Жили мы в Соктуе неплохо: отчим работал на конезаводе, где полагался продуктовый паёк, мы сажали в огороде всякую мелочь. Перед самой войной отчим пригнал с Усть-Борзи корову по кличке Манька. Была она довольно крупная, с большими рогами, как у буйвола, с очень задиристым нравом.
Продолжение. Начало в № 20.
В первые дни войны конный завод, который располагался в Малом Соктуе, был мобилизован. Вместе с ним был призван на службу и отчим Мефодий Григорьевич: его кавалерийский эшелон формировался на станции Хадабулак.
Прошло лето, настала холодная снежная зима сорок первого. Домишко, в котором мы жили, был уже старым. В сильные морозы по ночам в переднем углу раздавались резкие звуки, которые нас пугали. Бабушка Ефимья Семионовна (незадолго перед войной приехала к нам из Цасучея) при этом начинала молиться и говорила, что быть беде. В начале декабря пришло извещение о том, что отчим погиб под Москвой.
После войны, со слов вернувшихся однополчан, нам стали известны подробности его гибели. Эшелон при подходе к линии фронта, где-то на московском направлении, попал под удары немецкой авиации. Спастись из горящих вагонов суждено было не всем. Отчим, раненый в голову, остался вблизи вагонов. Кто мог двигаться – разбегались по лесу, спасаясь от прорвавшихся фашистских танков. К сожалению, в книге Памяти, где перечислены погибшие на фронтах Великой Отечественной войны, его фамилии нет.
Вскоре семья наша пополнилась – мой братик Коля родился 16 декабря. С наступлением весны мама с бабушкой занялись огородом – сажали картошку, капусту, табак и другую мелочь. Корова Манька нам подарила бычка, при этом стала совсем неуправляемой. Как мама с ней умудрялась справляться – не знаю, но молоко, сметана, даже своё масло, были у нас всегда.
Однажды жарким летним днём 42-го года в наш дом заскочил незнакомый мужчина. Был он обросший, грязный, чёрная рубаха на нём была порвана. Не поздоровавшись, он сказал: «Хозяйка, срочно дай мне хлеба и табака». Дома кроме нас, троих ребятишек, была мама, бабушка Ефимья Семионовна ушла на речку за водой. Мама подала ему круглую, своей выпечки, булку хлеба, с печки достала табак-самосад. Забрав всё, он повернулся и, не сказав даже «спасибо», быстро ушёл в сторону леса. Все были перепуганы этим визитом. Мама побежала и сообщила в ближайшую воинскую часть о случившемся. Солдаты, развернувшись цепью, сразу же обнаружили дезертира: забыв об опасности, он жадно ел хлеб. Когда его вели мимо нашей избы, он выкрикивал страшные угрозы, что не один, в их группе 13 человек и оставшиеся на свободе расправятся с нами. С этой минуты жизнь наша завертелась как в чёртовом колесе. Первое время, на ночь, военные оставляли у нас засаду. Так, в тревогах и хлопотах, прошла ещё одна зима военного времени. С наступлением весны бабушка настояла на переезде в Ононский район, ближе к родственникам.

*Что сделать A*
Выпишите дословно из воспоминаний о военных годах в Соктуе отрывок, который открывается словами «В первые дни» и завершается словами «на станции Хадабулак.».
*Что сделать B*
Напишите продолжение воспоминаний о военных годах в Соктуе, начиная сразу после последнего приведённого предложения.

*Записанные данные*
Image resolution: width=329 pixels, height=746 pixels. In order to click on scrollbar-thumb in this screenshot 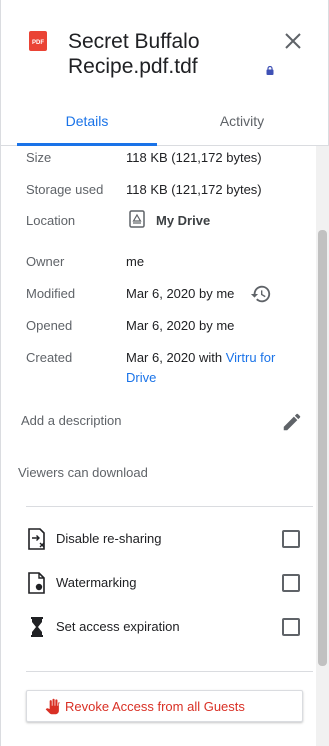, I will do `click(322, 448)`.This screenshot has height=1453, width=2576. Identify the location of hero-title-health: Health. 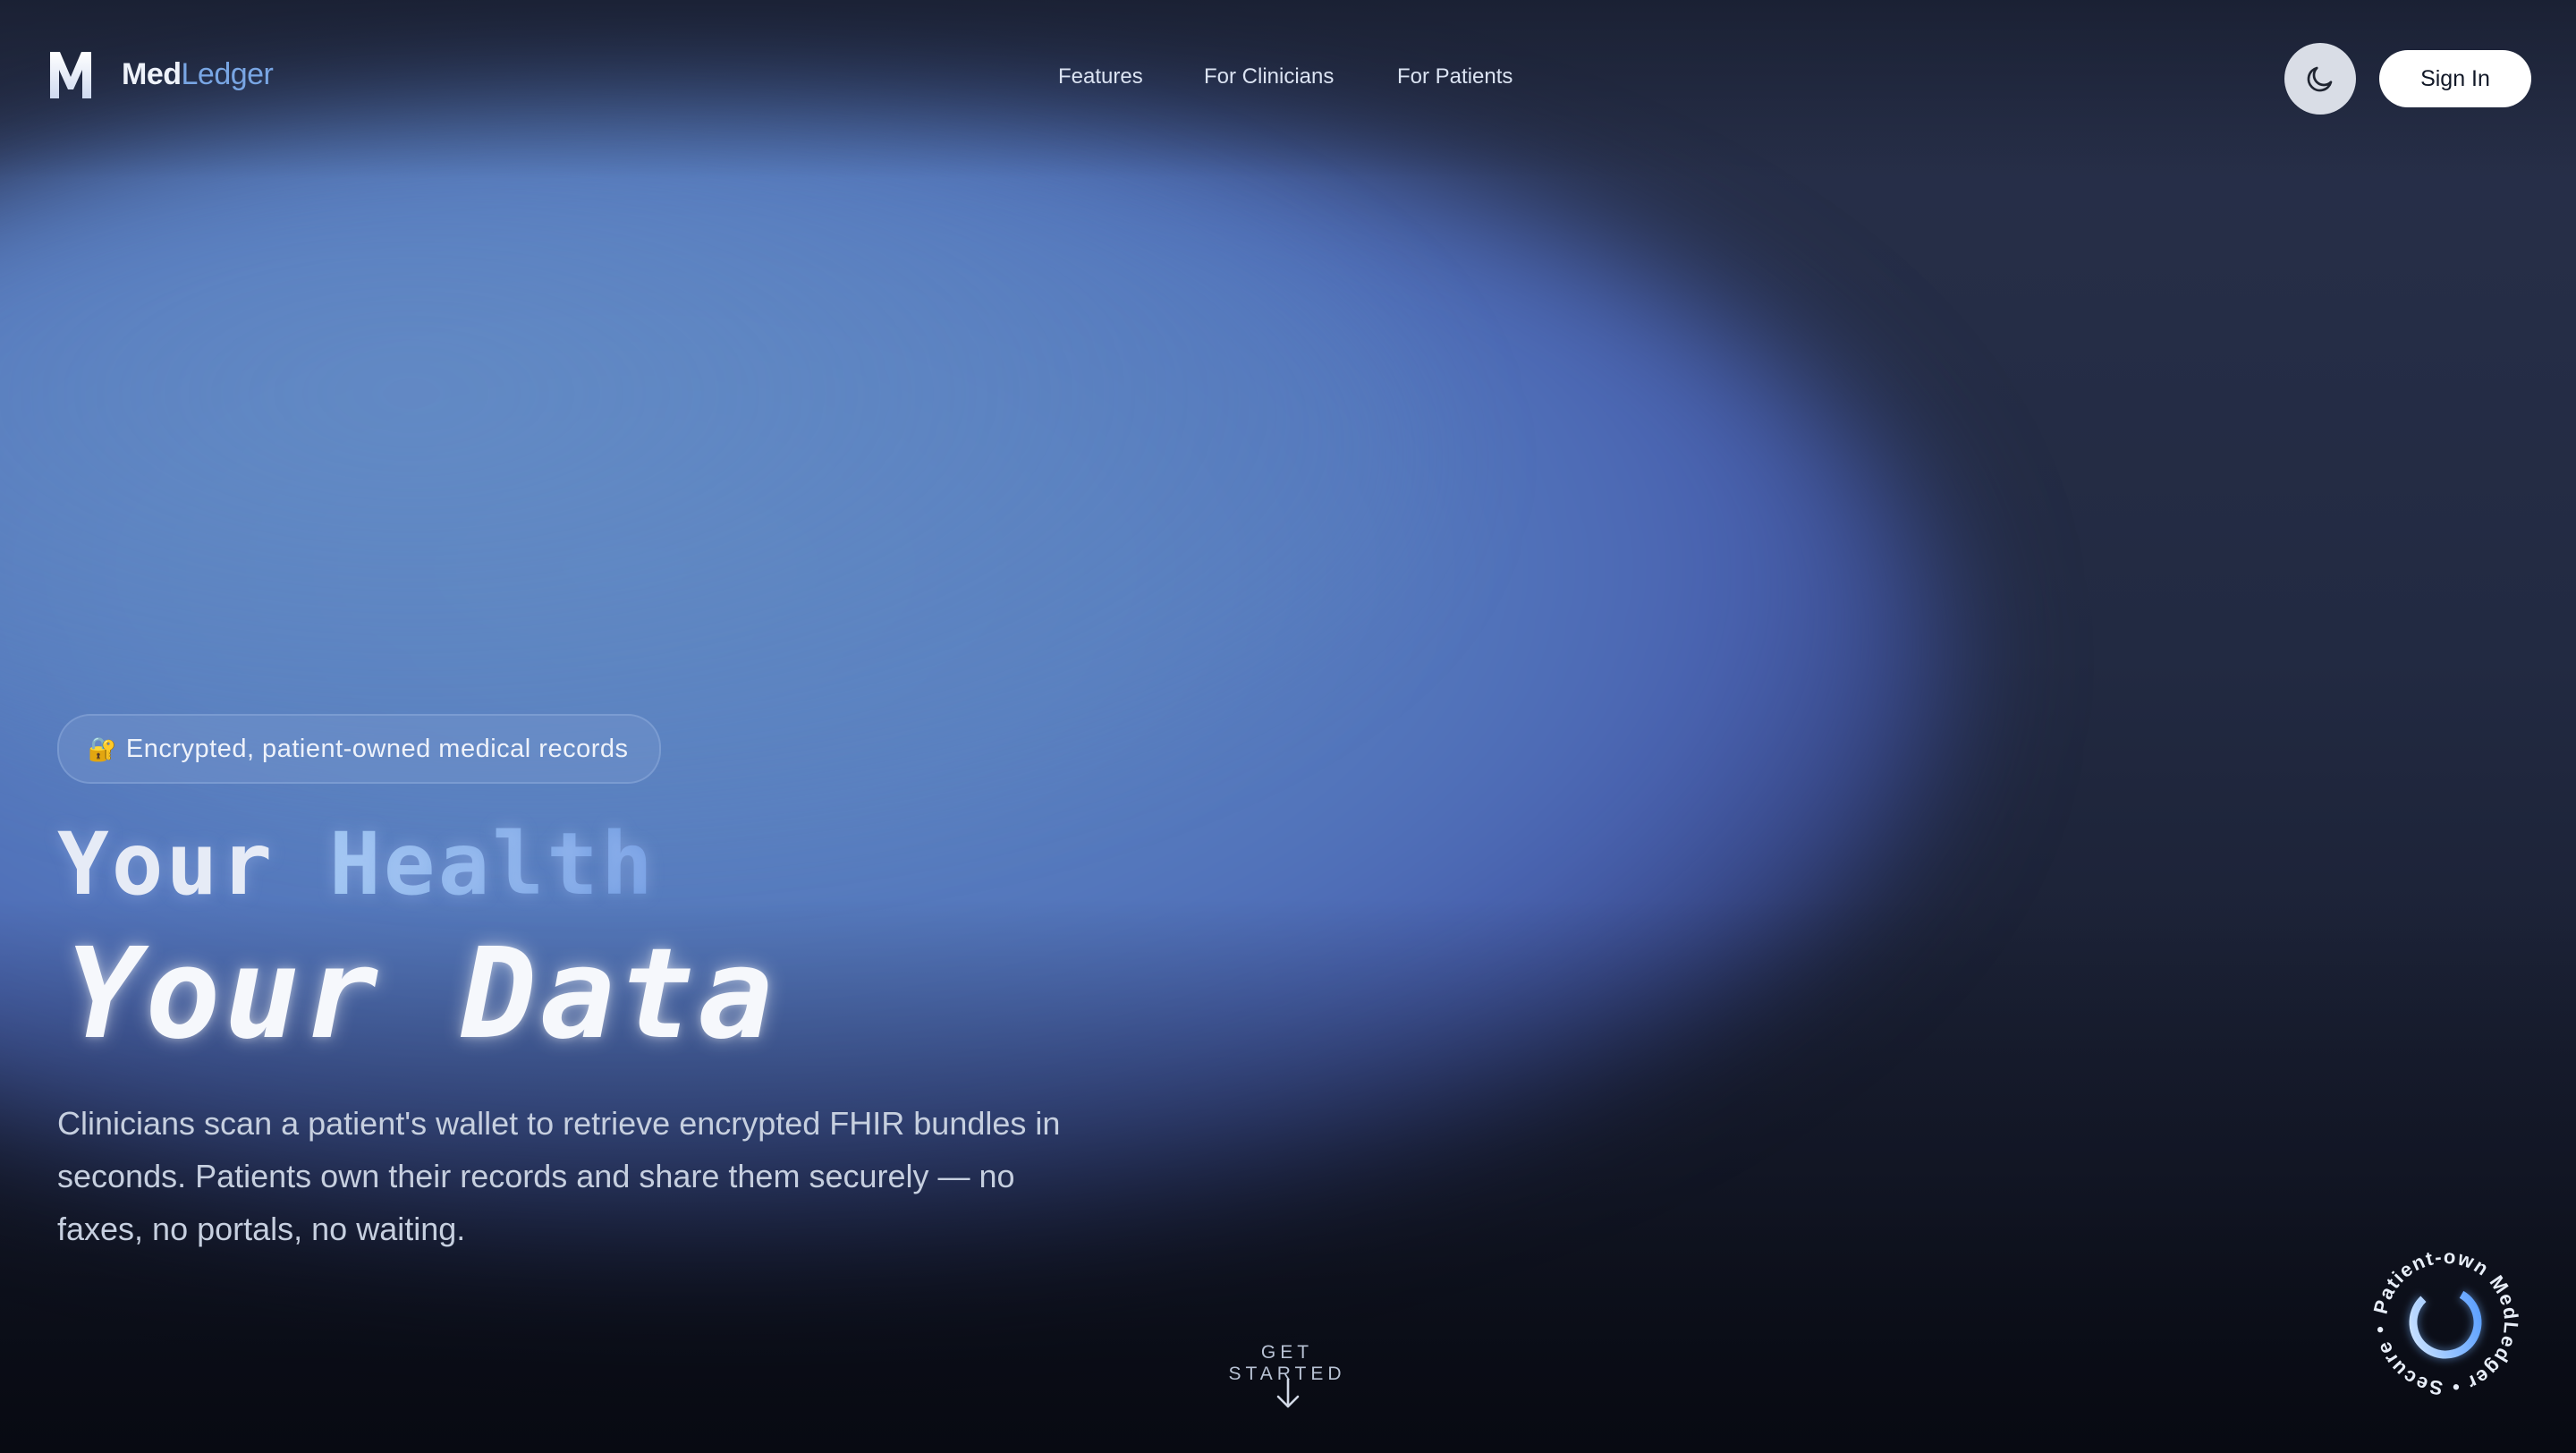
(492, 864).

*Письменный ответ A*
В первые дни войны конный завод, который располагался в Малом Соктуе, был мобилизован. Вместе с ним был призван на службу и отчим Мефодий Григорьевич: его кавалерийский эшелон формировался на станции Хадабулак.

*Письменный ответ B*
В посёлке Малый Соктуй проживала семья Вершининых. С их помощью мама договорилась с водителем «полуторки» подвезти наше имущество до станции Бырка. Корову с телком пришлось оставить у Вершининых. Через некоторое время мама пешком на верёвке привела Маньку в Нижний Цасучей: бычка оставила Вершининым за их доброту и оказанную помощь с нашим переездом. Вот маршрут, по которому пешком прошла мама, ведя на поводу корову: Малый Соктуй, Турга, Калангуй, 76-й разъезд, станция Бырка, Усть-Борзя, Нижний Цасучей.
В Цасучее пожили недолго. Нужно было определяться на постоянное место жительства. Так, в начале лета 43-го, мы оказались в той самой захудалой деревне, откуда десять лет назад семья Лихановых была раскулачена и сослана в Новосибирскую область. Первое время жили у тётки Марины, к осени перекочевали ко второй тётке, а чуть позже перебрались в колхозный амбар при зернотоке.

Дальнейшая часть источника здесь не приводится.